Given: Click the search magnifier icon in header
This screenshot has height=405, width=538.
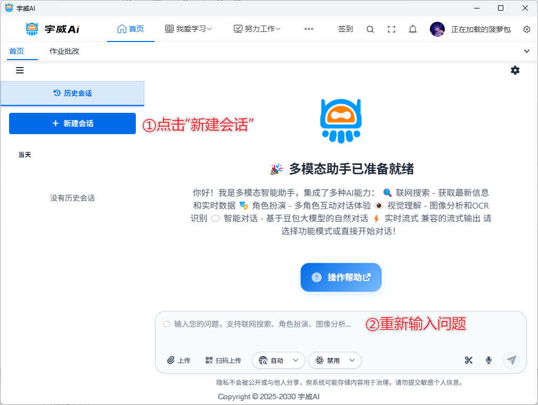Looking at the screenshot, I should 370,29.
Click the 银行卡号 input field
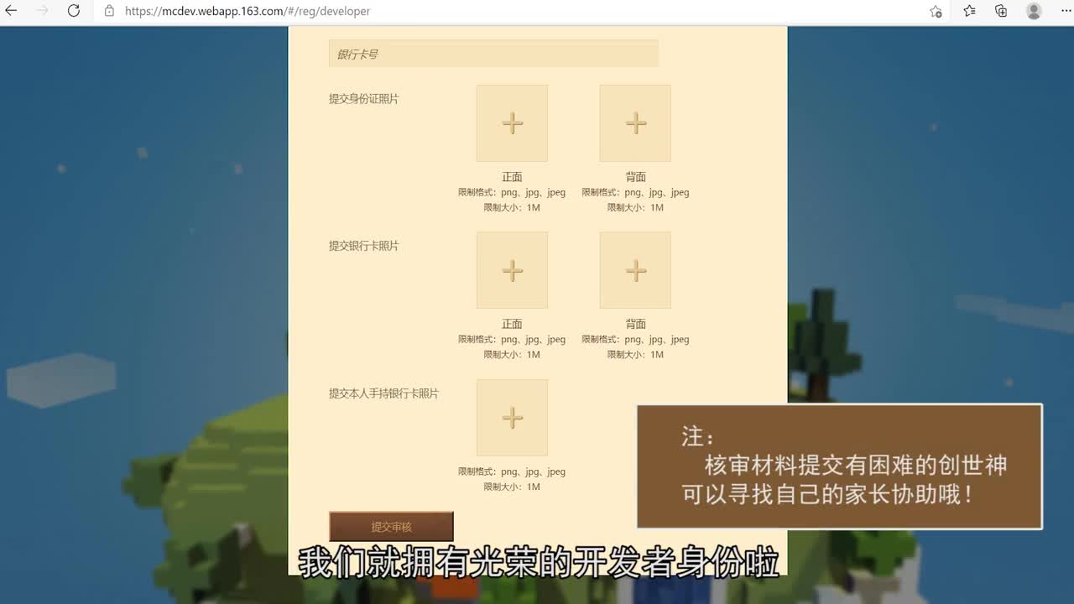The image size is (1074, 604). pyautogui.click(x=493, y=53)
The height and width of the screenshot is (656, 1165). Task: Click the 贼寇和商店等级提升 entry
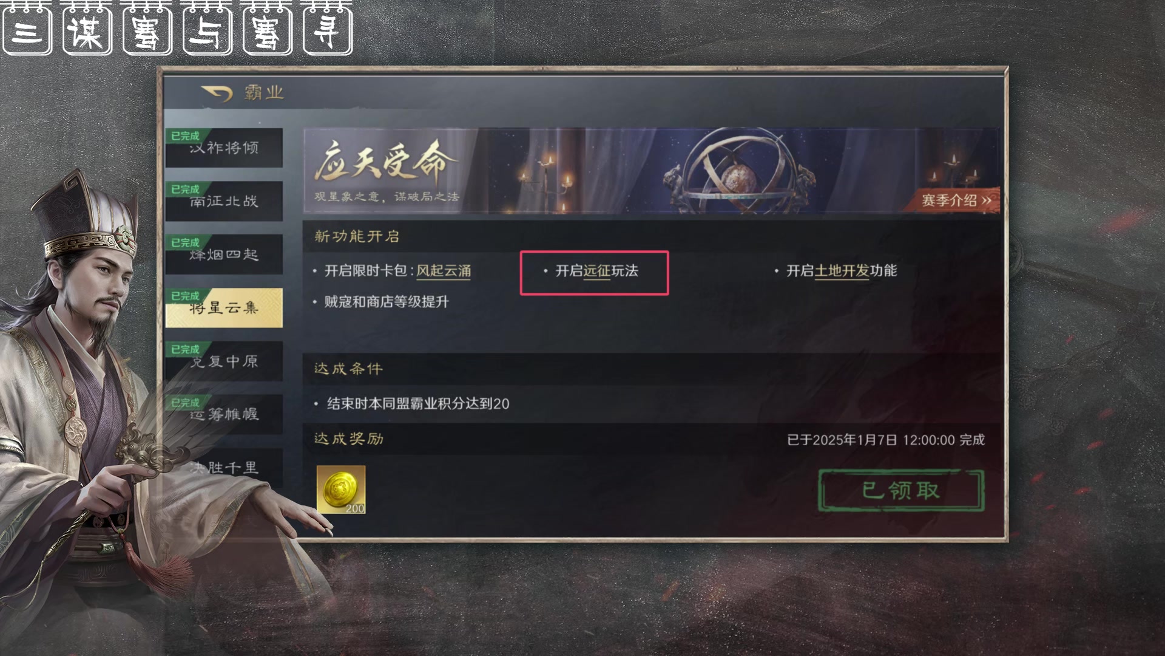pyautogui.click(x=387, y=302)
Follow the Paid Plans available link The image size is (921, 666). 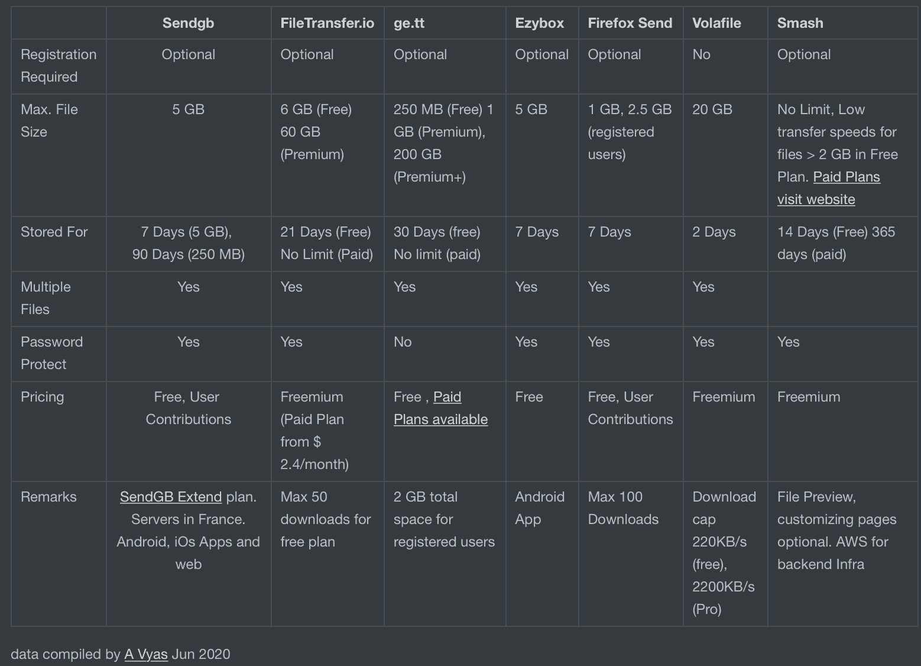(441, 408)
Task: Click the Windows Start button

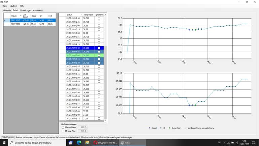Action: (x=4, y=143)
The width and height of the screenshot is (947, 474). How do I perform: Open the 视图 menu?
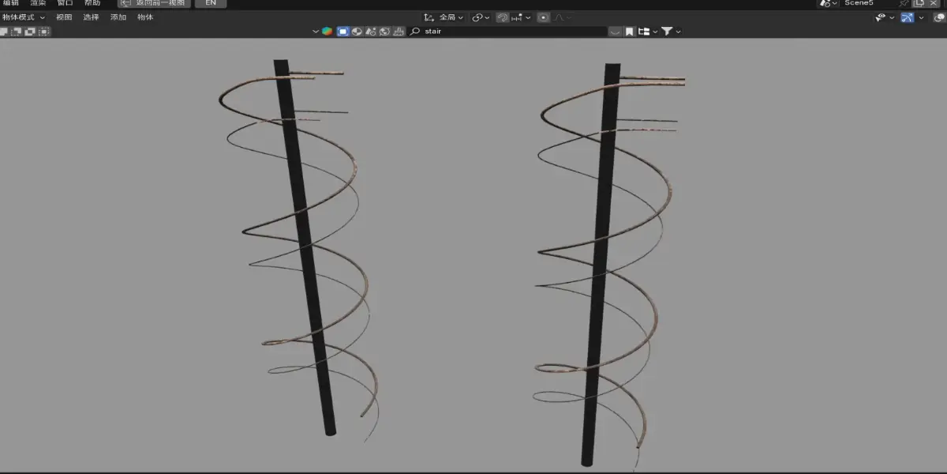64,17
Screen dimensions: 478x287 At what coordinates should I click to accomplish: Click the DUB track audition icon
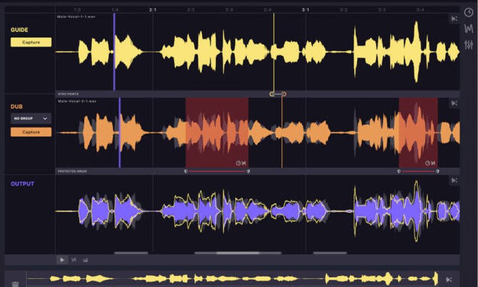coord(455,103)
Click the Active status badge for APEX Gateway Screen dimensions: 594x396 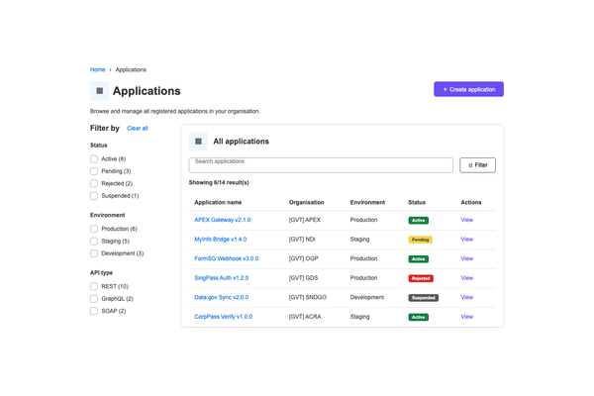418,220
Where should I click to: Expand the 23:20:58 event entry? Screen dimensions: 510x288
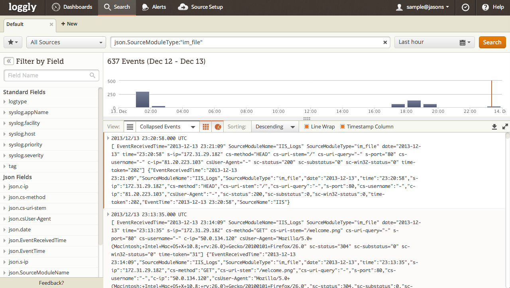(108, 138)
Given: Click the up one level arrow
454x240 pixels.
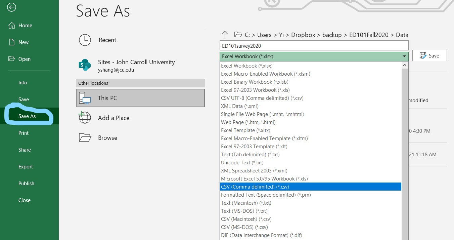Looking at the screenshot, I should click(225, 35).
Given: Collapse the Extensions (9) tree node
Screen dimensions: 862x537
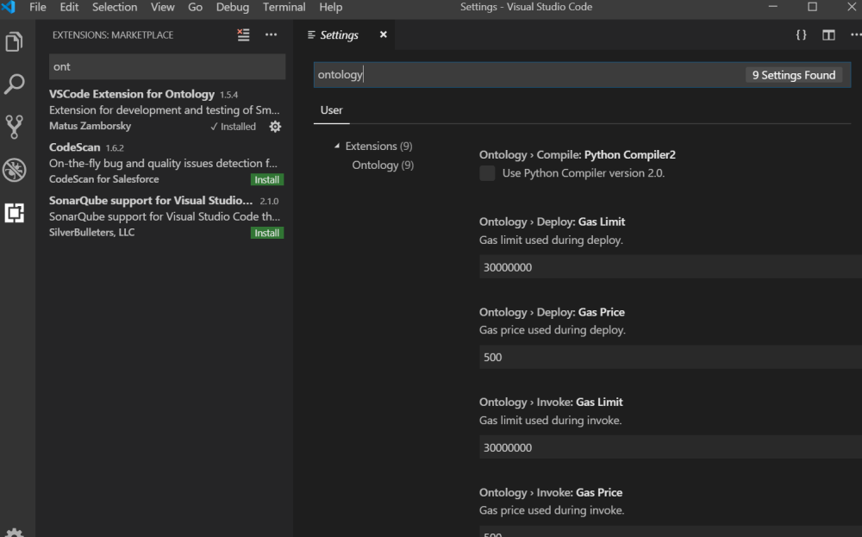Looking at the screenshot, I should click(338, 147).
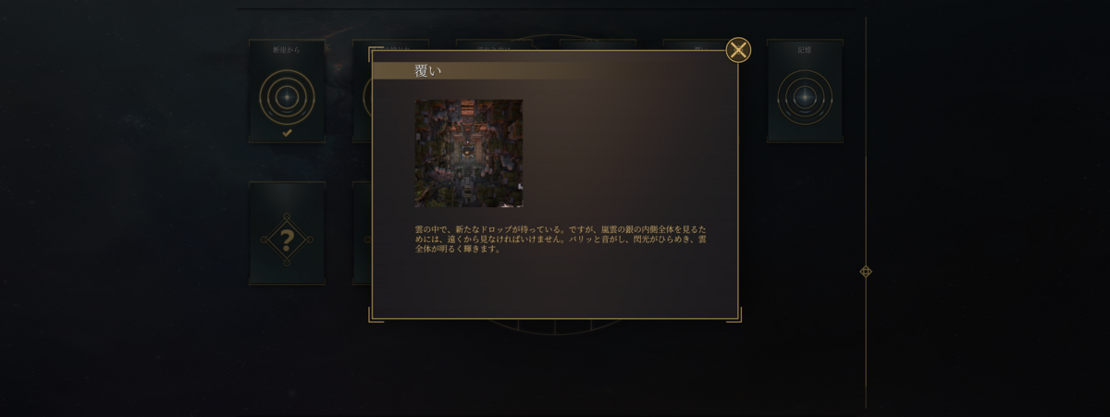The image size is (1110, 417).
Task: Click the bright star center of 断崖から icon
Action: [287, 96]
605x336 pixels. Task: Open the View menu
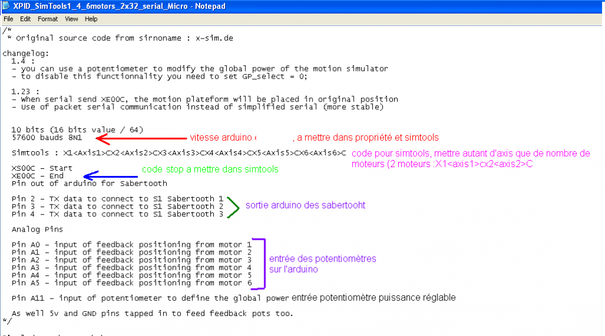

==*==

What the task asks: Your reply is one number: how many lines of the records above contain the word "Given".

Exercise answer: 3